▶ _Exercise requirements_
(1) According to the S1 Mini notes, which decoder config name does S1 Mini require?
(2) Reproduce the S1 Mini notes verbatim from "Quality notes: 13" to "data, see /check/openaudio-s1-mini/rtx-4060-ti-8gb.".
(3) Condense the paragraph of the S1 Mini notes beginning "The model runs in ~5 GB" into a short bulleted list that retains its main facts.

Quality notes: 13 languages supported (en, zh, ja, de, fr, es, ko, ar, ru, nl, it, pl, pt); emotion / tone markers like (angry), (laughing), (in a hurry tone) are honoured per the HF model card. S1 Mini is a distillation of the larger 4 B S1 — quality is close but not identical; the model card publishes per-language WER/CER tables for comparison.

For the full benchmark data, see /check/openaudio-s1-mini/rtx-4060-ti-8gb.

Troubleshooting

`OSError: You are trying to access a gated repo`

You haven't accepted the model's terms or aren't logged in. Visit the model page, click "Agree and access repository", then re-run huggingface-cli login with a token that has read access to gated repos.

Codec config name confusion

If you copy-paste an older snippet that uses --decoder-config-name firefly_gan_vq (the pre-OpenAudio codec name), inference will fail with a config-load error. S1 Mini requires modded_dac_vq per the official Running Inference docs.

Out of memory on first generation

The model runs in ~5 GB but enabling --compile or sending very large prompt batches can push the working set higher. On the 4060 Ti 8GB (8 GB) this is rarely an issue, but if you see OOM during a long generation, drop --compile and try the --half flag — flagged by the official docs as a fallback for GPUs lacking native bf16. The RTX 4060 Ti (Ada) does support bf16 natively, so --half is normally unnecessary; reach for it only as a last-resort memory-reduction switch.

`pip install -e .[cu129]` fails to resolve a torch wheel

The cu129 extra requires a recent enough pip + index state. If resolution stalls, switch to cu128 or cu126 — all three include sm_89 kernels and are functionally equivalent for the RTX 4060 Ti 8GB. Re-run:

pip install -e .[cu126]

▶ _Given information_
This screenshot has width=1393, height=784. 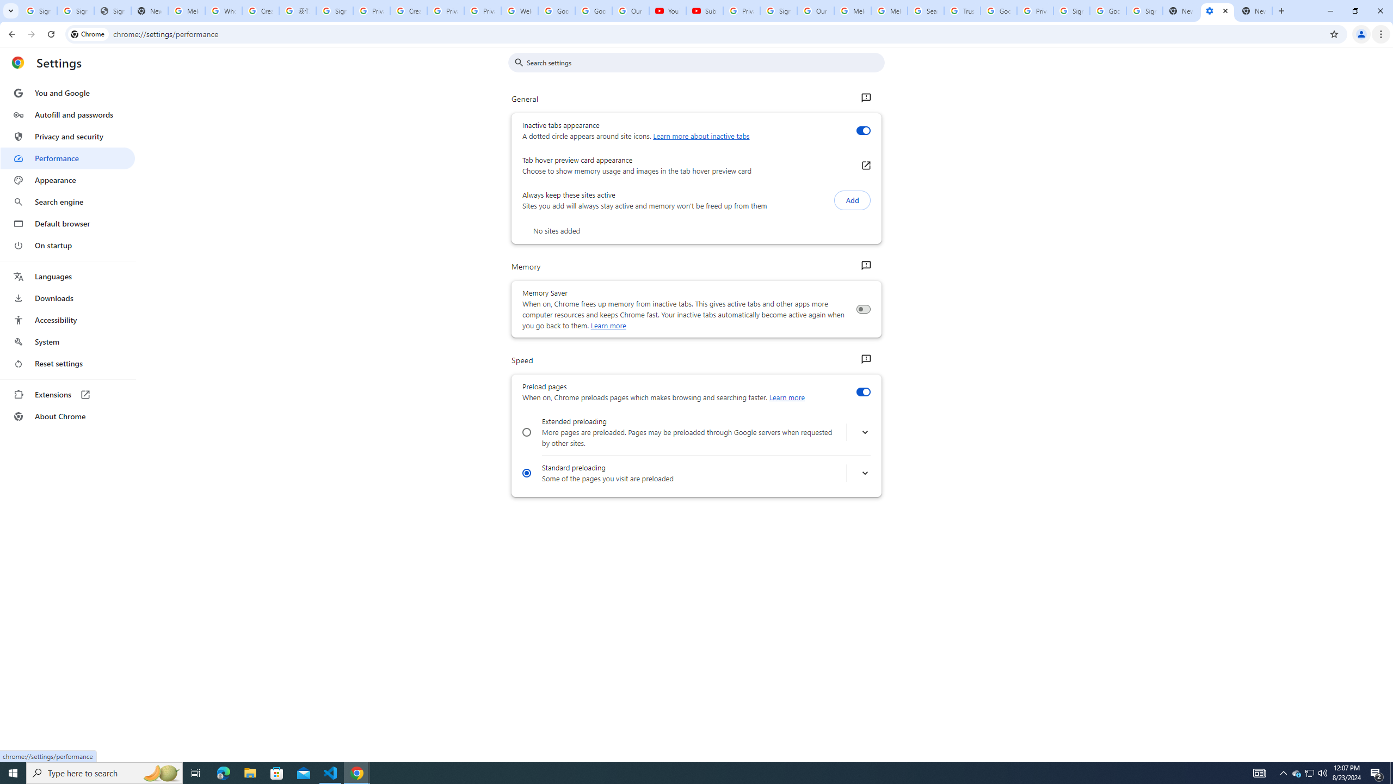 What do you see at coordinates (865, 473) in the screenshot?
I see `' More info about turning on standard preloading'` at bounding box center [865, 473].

▶ _Answers to the problems_
(1) modded_dac_vq

(2)
Quality notes: 13 languages supported (en, zh, ja, de, fr, es, ko, ar, ru, nl, it, pl, pt); emotion / tone markers like (angry), (laughing), (in a hurry tone) are honoured per the HF model card. S1 Mini is a distillation of the larger 4 B S1 — quality is close but not identical; the model card publishes per-language WER/CER tables for comparison.

For the full benchmark data, see /check/openaudio-s1-mini/rtx-4060-ti-8gb.

(3)
- The model runs in about 5 GB, but enabling --compile or sending very large prompt batches can increase the working set.
- On the 4060 Ti 8GB this is rarely a problem.
- If OOM occurs during a long generation, drop --compile and try the --half flag, which the official docs flag as a fallback for GPUs lacking native bf16.
- The RTX 4060 Ti (Ada) supports bf16 natively, so --half is normally unnecessary and is only a last-resort memory-reduction switch.